The remains of the only U.S. Navy ship sunk in the Gulf of Mexico during Civil War combat now can be seen in 3-D sonar images from the Gulf’s murky depths, revealing details such as a shell hole that may have been among the ship’s fatal wounds.
The high-resolution images of the 210-foot, iron-hulled USS Hatteras are being released this month to coincide with the 150th anniversary of the battle where the ship was lost. Besides the shell hole, they also show previously unknown details like a paddle wheel and the ship’s stern and rudder emerging from the shifting undersea sands about 20 miles off the coast of Galveston.
“This vessel is a practically intact time capsule sealed by mud and sand, and what is there will be the things that help bring the crew and ship to life in a way,” said Jim Delgado, the project’s leader and director of maritime heritage for the National Oceanic and Atmospheric Administration’s Office of National Marine Sanctuaries.
“You can fly through the wreck, you’re getting a view no diver can get,” Delgado said.
The Hatteras had sat mostly undisturbed and unnoticed from January 1863 — when a Confederate raider sunk the ship and took most of the crew prisoner — until its discovery in the early 1970s.
Recent storms shifted the sand and mud where the Hatteras rests 57 feet below the surface, exposing more of the ship. So archaeologists and technicians, racing to beat any potential seabed movement that could conceal the Hatteras again, spent two days last September scanning the wreckage using sonar imaging technology for the first time at sea.
Divers used the 3-D gear to map the site in the silt-filled water where visibility is from near zero to only a few feet. The water’s murkiness doesn’t affect sonar technology like it would regular photography equipment. Sonar technology produces computer-colored images by analyzing sound waves bouncing off objects.
“We have very crisp, measureable images that show the bulk of the steam machinery in the engine room is there,” Delgado said. “Some of it is knocked over, been toppled, which suggests we probably have 60 percent of the vessel buried.”

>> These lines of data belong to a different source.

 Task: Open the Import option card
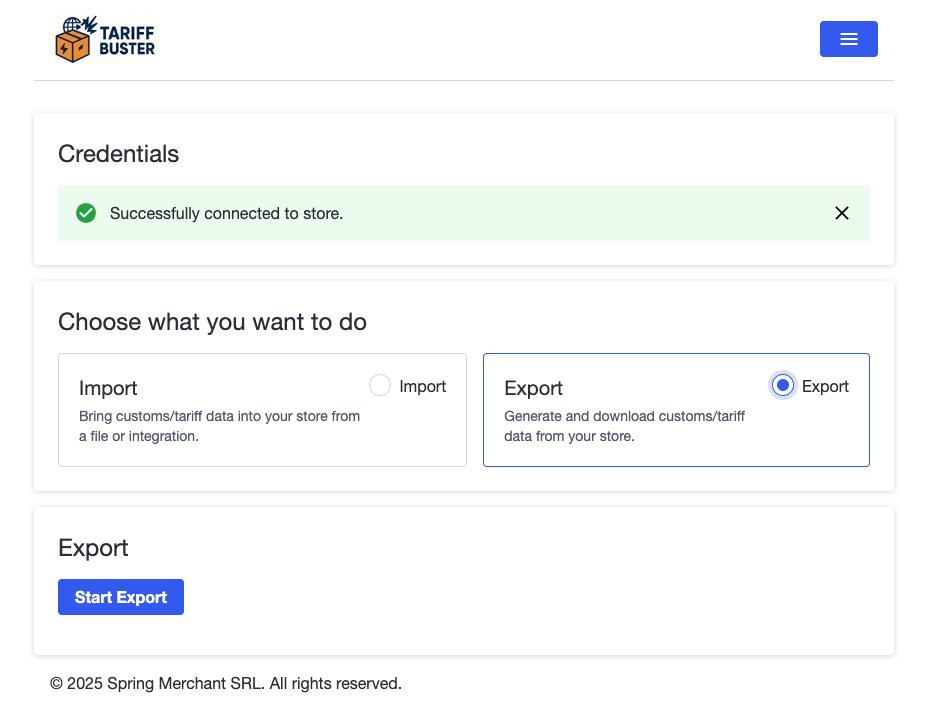(x=262, y=410)
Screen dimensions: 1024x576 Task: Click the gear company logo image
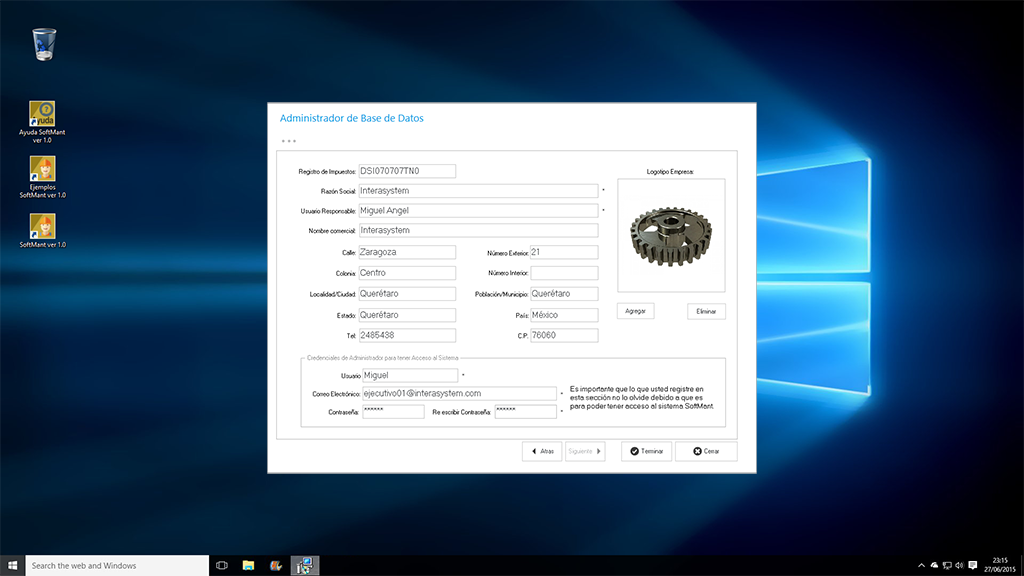(x=670, y=235)
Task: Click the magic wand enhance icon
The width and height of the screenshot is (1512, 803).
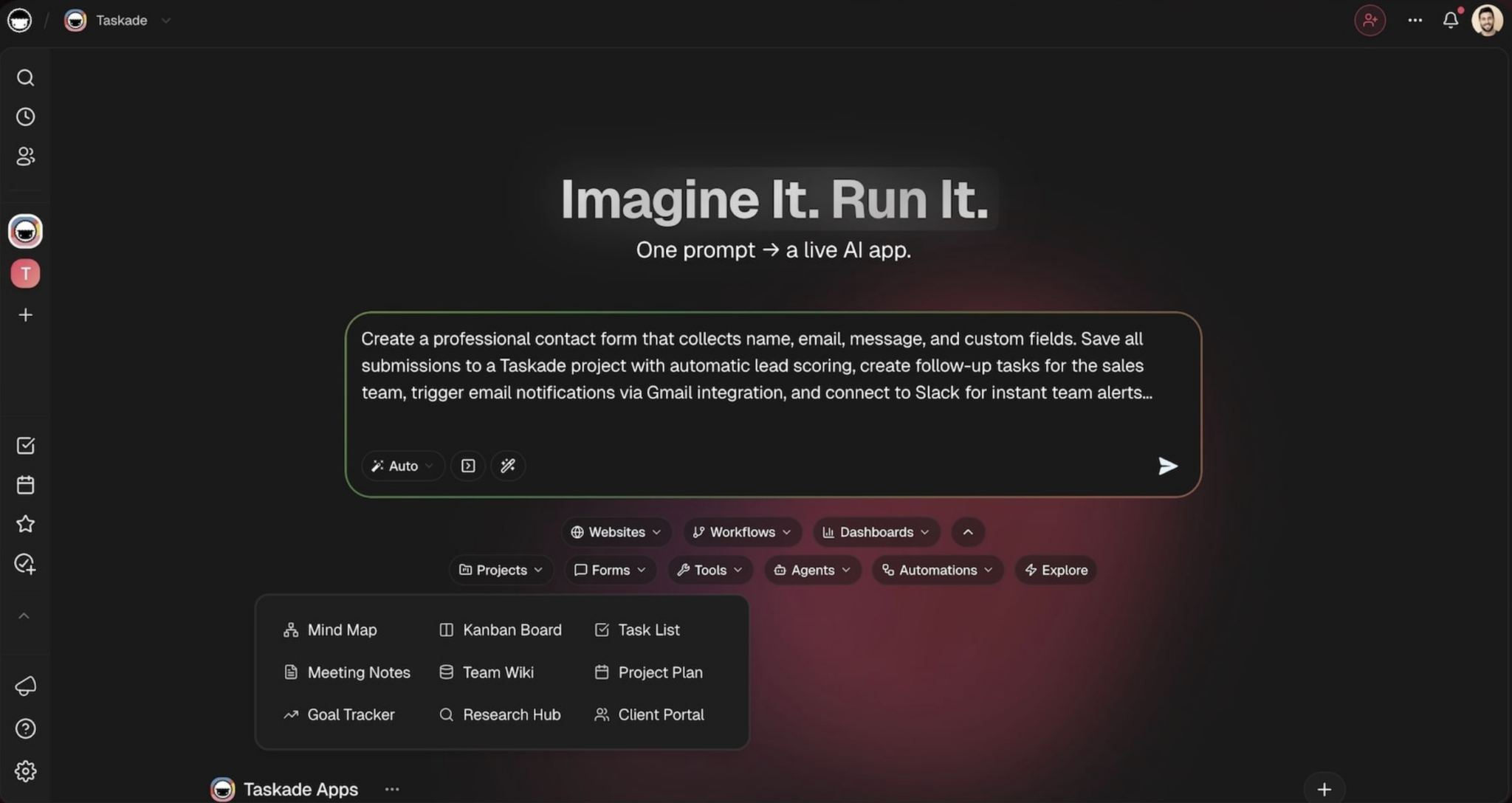Action: tap(508, 466)
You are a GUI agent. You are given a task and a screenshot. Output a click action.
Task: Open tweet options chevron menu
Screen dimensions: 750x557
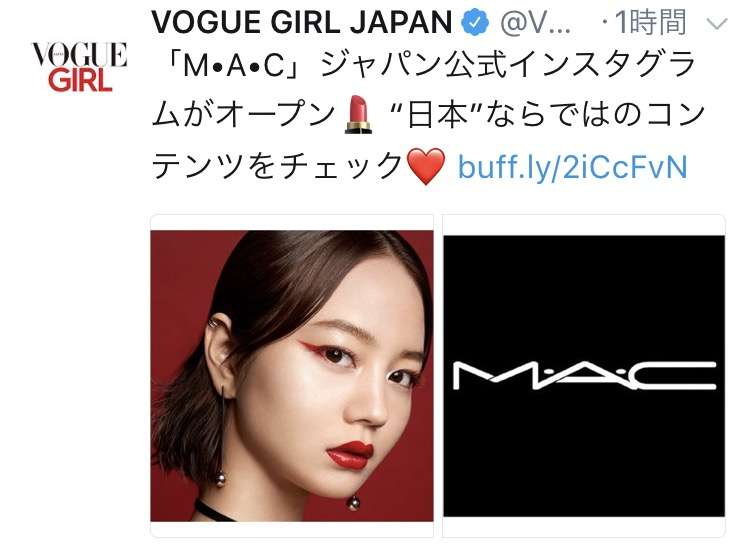point(717,23)
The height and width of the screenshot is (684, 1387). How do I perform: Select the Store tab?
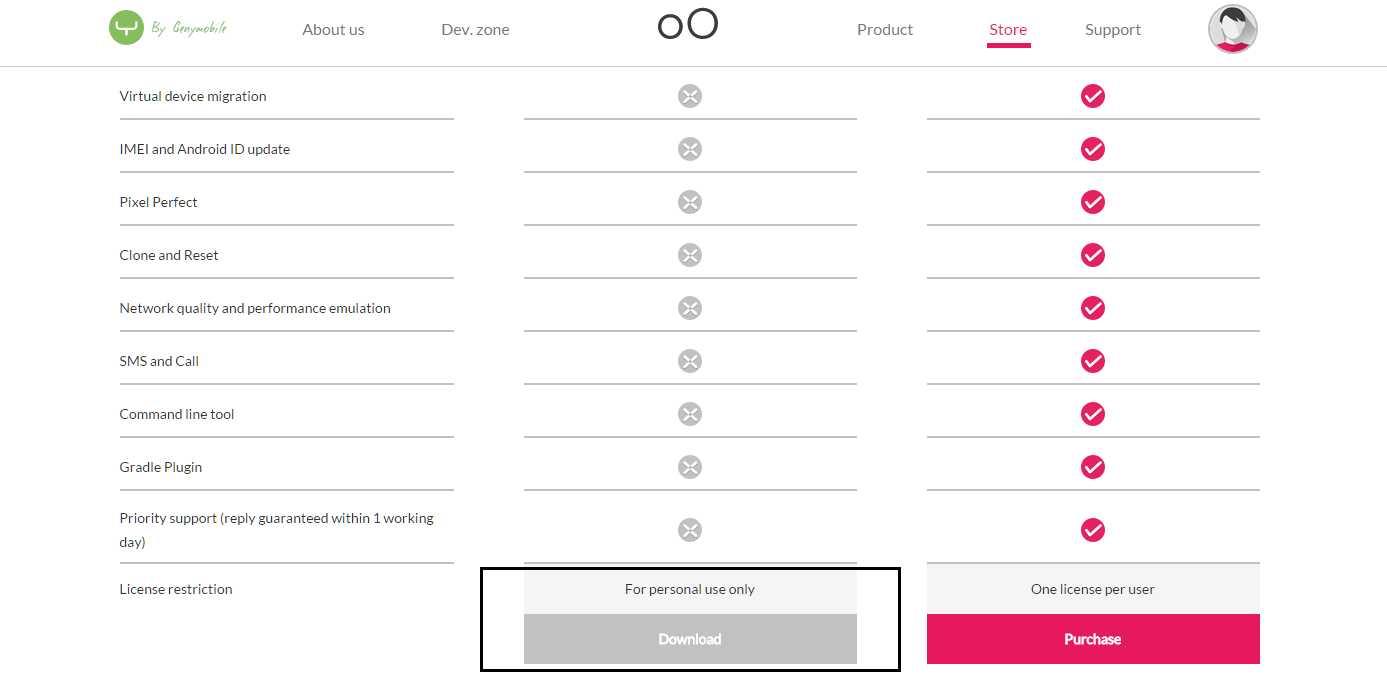coord(1008,30)
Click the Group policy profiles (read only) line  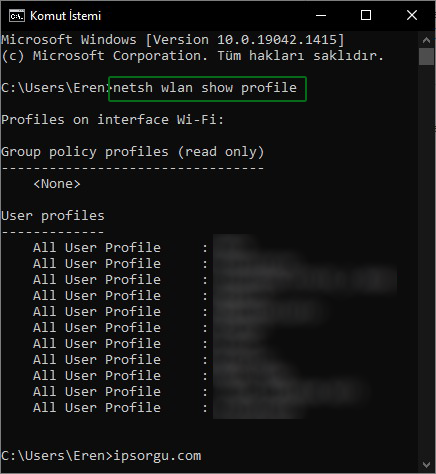coord(133,152)
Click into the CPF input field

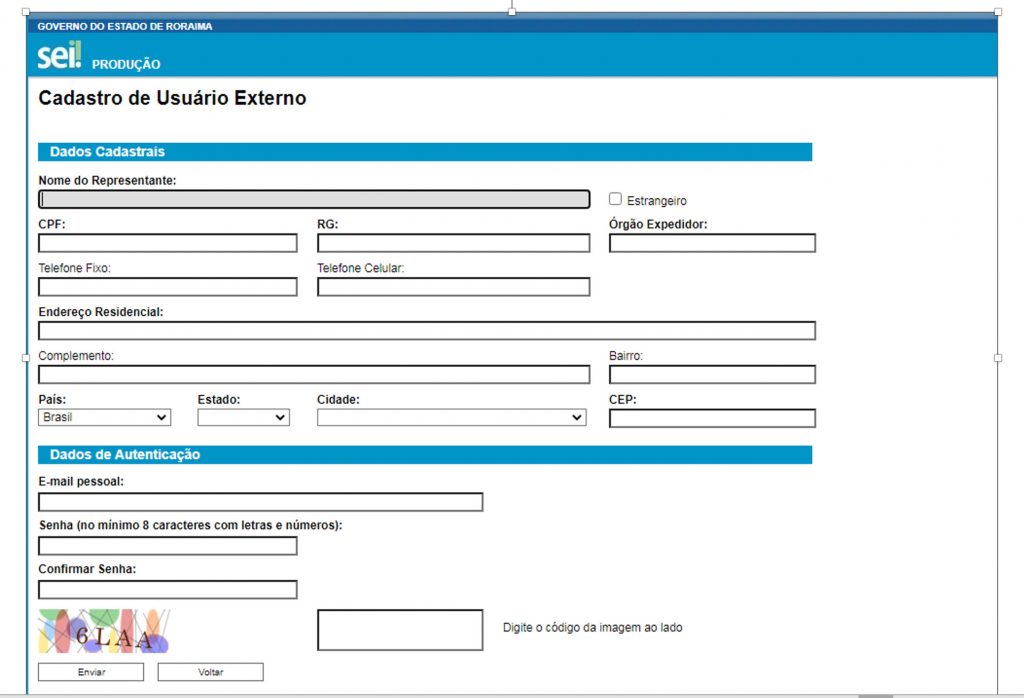pos(167,243)
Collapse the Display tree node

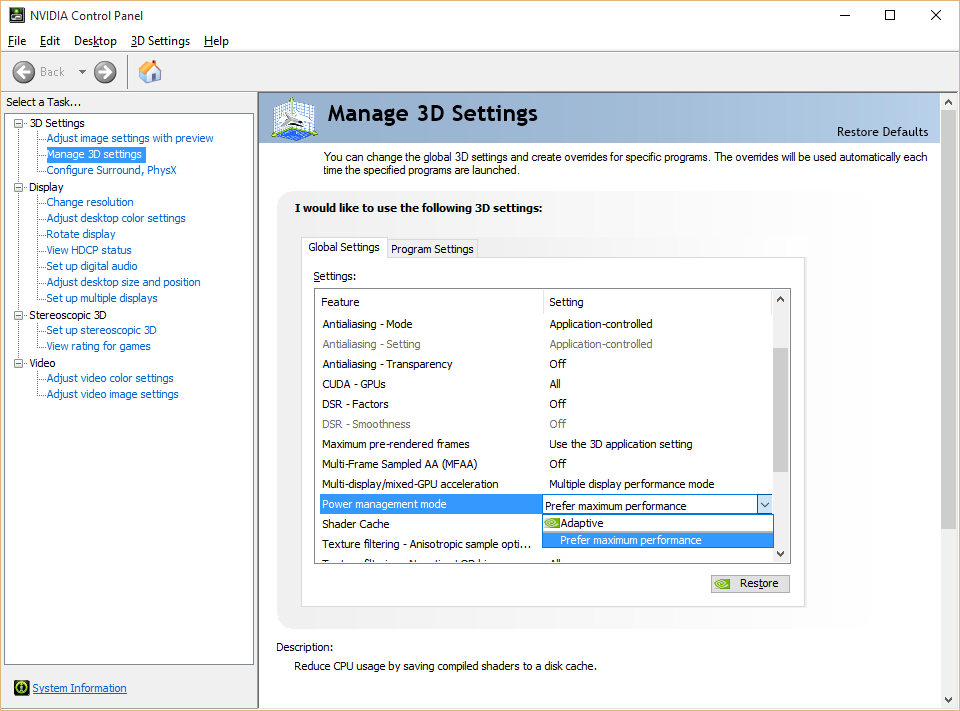[x=18, y=187]
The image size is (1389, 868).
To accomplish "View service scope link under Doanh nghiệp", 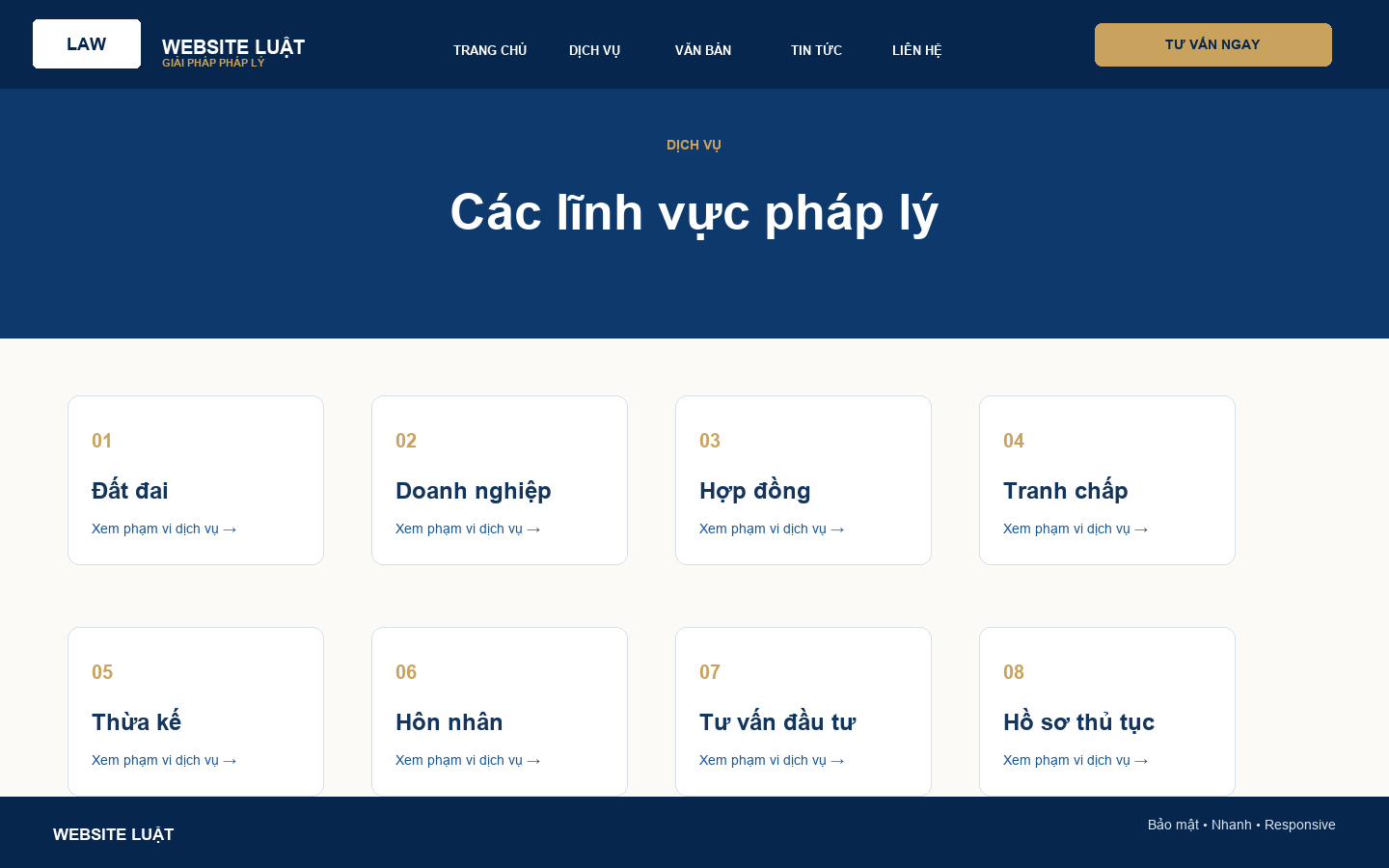I will 468,529.
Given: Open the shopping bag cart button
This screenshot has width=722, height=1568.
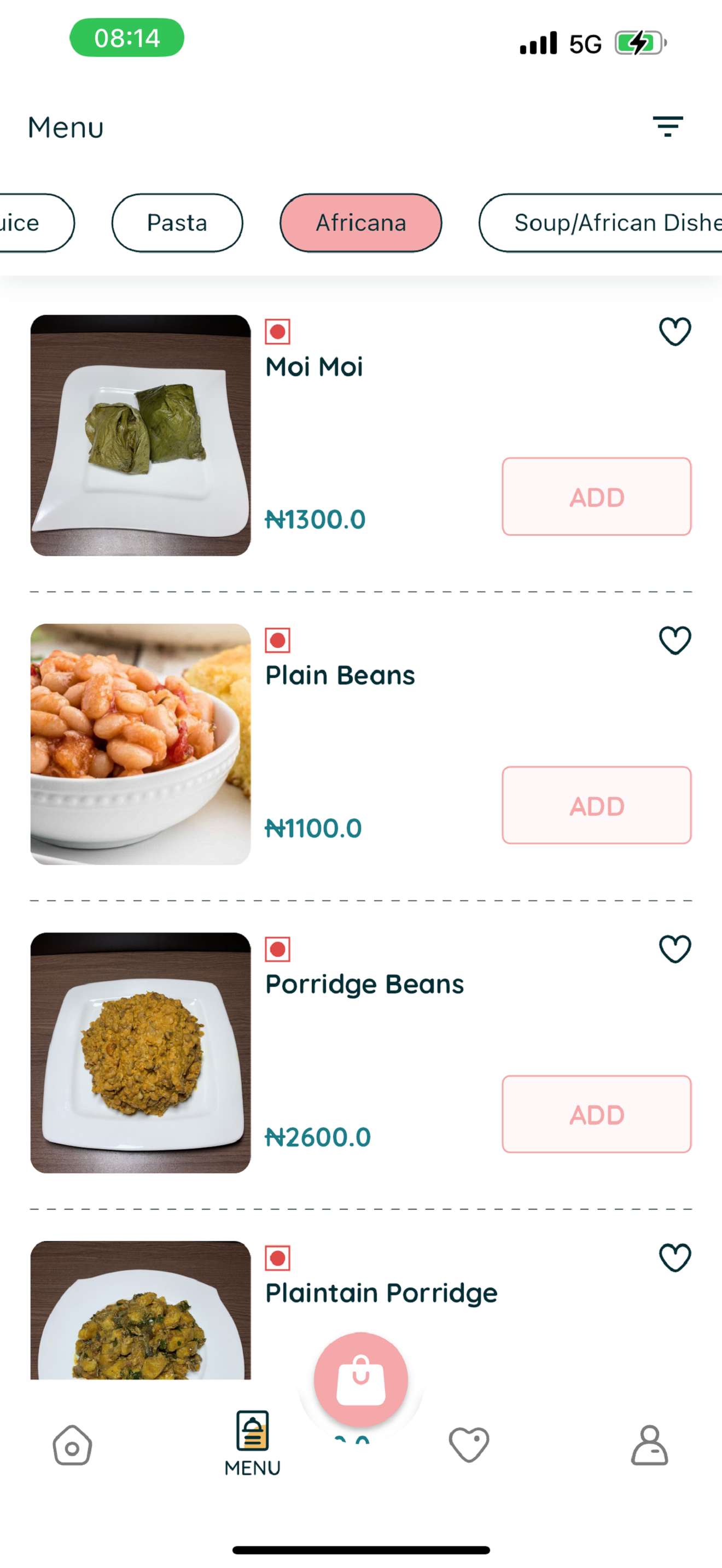Looking at the screenshot, I should click(361, 1379).
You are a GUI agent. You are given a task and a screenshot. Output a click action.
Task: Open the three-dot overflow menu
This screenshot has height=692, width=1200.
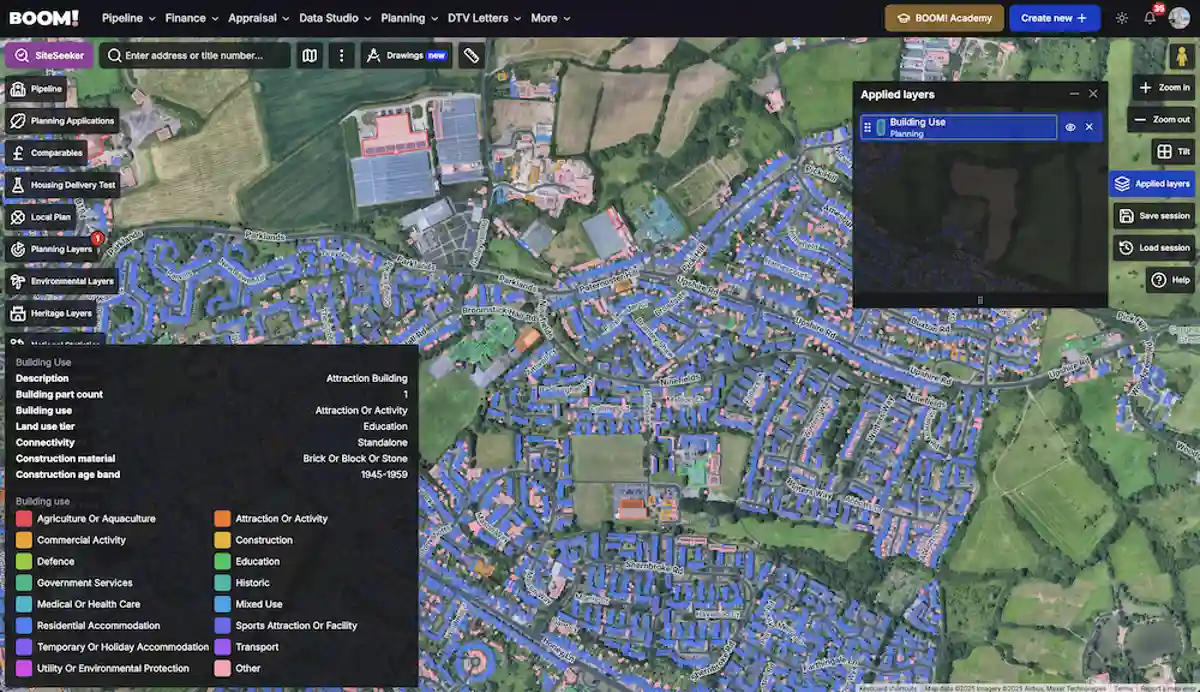[x=341, y=55]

Also revealed were platforms for the ship’s 32-pounder guns, named for the size of the cast-iron shell the cannon delivered, and the bow.
“Very exciting,” said Jami Durham, manager of historic properties, research and special programs for the Galveston Historical Foundation. “We knew the ship was out there, and to finally see the images. It seemed to make it more real.”
The imaging plots the paddle wheel shaft, which appears to have been bent when the ship capsized, and damage to engine room machinery, including the shell hole that likely helped doom the ship, Delgado said.
The Hatteras site is in waters administered by the federal Bureau of Ocean Energy Management. The ship itself, even 150 years later, remains U.S. Navy property.
The 1,126-ton Hatteras was built in 1861 in Wilmington, Del., as a civilian steamship, according to the Navy Historical Center. It was purchased by the Navy later that year, commissioned at the Philadelphia Navy Yard and assigned to join the blockade of the Florida coast to keep vessels from delivering supplies and war weapons and ammunition to the Confederacy.
The ship had an active tour in Florida, raiding Cedar Keys. It destroyed at least seven schooners and facilities before being transferred to the Gulf.
On Jan. 6, 1863, the Hatteras joined the fleet commanded by David Farragut, of “Damn the torpedoes, full speed ahead!” U.S. Navy fame, for similar assignments off Galveston. At the time, Galveston was the most prominent city and port in Texas, which had joined the Confederacy.
Days earlier, Union forces had been expelled by Confederate troops in the Battle of Galveston, considered the most significant military event in Galveston history.
On Jan. 11, the Hatteras spotted and tracked down a three-masted ship that identified itself as British, then opened fire from 25 to 200 yards away and revealed it actually was the CSS Alabama, a notorious Confederate raider credited with some 60 kills.
Forty-three minutes later, the Hatteras was burning and taking on water. Cmdr. Homer Blake surrendered and he and his crew were taken aboard the Alabama as prisoners, eventually winding up in Jamaica. Of the 126-man crew, two were lost and are believed entombed in the wreck.
The two crewmen, William Healy, 32, a coal heaver, and John Cleary, 24, a stoker, were from Ireland.
“Two of those guys paid the ultimate price,” Delgado said. “This is a place where history happened and people died … giving their all, making a choice to follow their captain and likely die, to try to do their duty and to serve.”